Dark Souls II is not just a sequel. It is also a game that is fundamentally about coming after, about following up, and it meditates on the difficulty of continuation after a story is supposedly finished. The game’s plot, which has the player searching for the powerful King Vendrick, reaches its culmination when we find him in a dark tomb. He’s gone hollow, and his mind has completely left him; he’s a husk, and we find out that it is precisely because he realized that he was in a sequel. He was living in the after, and after him there will be more, more game, more time. In response to that, he gave up, and had no interest in continuing.

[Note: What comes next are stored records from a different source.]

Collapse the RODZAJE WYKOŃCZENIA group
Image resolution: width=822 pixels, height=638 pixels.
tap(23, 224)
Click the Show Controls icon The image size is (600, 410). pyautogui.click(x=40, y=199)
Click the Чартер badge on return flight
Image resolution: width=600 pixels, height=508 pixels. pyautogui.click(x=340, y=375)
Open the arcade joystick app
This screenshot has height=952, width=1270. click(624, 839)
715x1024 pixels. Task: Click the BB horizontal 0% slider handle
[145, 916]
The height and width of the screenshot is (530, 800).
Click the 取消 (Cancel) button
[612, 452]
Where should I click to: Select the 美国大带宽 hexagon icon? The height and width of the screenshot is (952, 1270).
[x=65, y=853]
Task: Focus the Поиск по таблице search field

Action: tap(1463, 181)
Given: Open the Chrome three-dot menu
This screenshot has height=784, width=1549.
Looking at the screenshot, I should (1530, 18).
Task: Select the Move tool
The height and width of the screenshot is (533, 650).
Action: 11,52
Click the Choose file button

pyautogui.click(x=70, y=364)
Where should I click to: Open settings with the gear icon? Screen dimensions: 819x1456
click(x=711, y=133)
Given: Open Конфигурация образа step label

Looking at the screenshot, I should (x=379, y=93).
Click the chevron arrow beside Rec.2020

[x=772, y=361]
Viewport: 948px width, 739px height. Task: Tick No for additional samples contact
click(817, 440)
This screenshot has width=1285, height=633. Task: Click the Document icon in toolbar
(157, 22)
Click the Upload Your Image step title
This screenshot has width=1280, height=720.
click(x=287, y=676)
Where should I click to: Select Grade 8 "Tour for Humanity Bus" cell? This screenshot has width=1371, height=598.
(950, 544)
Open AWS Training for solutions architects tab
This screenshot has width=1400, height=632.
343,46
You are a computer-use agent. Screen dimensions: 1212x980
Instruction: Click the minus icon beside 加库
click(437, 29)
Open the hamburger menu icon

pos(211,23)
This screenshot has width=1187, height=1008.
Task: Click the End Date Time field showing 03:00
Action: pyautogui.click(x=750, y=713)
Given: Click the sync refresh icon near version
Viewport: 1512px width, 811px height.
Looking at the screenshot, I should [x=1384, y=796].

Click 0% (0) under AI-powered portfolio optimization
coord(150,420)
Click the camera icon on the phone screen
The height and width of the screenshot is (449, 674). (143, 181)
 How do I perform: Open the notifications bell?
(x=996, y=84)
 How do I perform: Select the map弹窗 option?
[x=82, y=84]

The Dark Souls franchise, of course, continued to march forward. The third game in the series is supposedly the last. But it is hard to play that sequel, or any sequel, with the knowledge that we are all King Vendrick in some way. We’re locked in the tomb of repetition, playing cycle after cycle, open world after open world, monetization strategy after monetization strategy, spiraling further down a drain of negotiated consumption. We are chasing the same gameplay experiences again and again, all of which are designed by an industry of that is doing the same, and I often wonder when you or I will finally give up, exhausted, unable to fork over any more attention to the grist mill.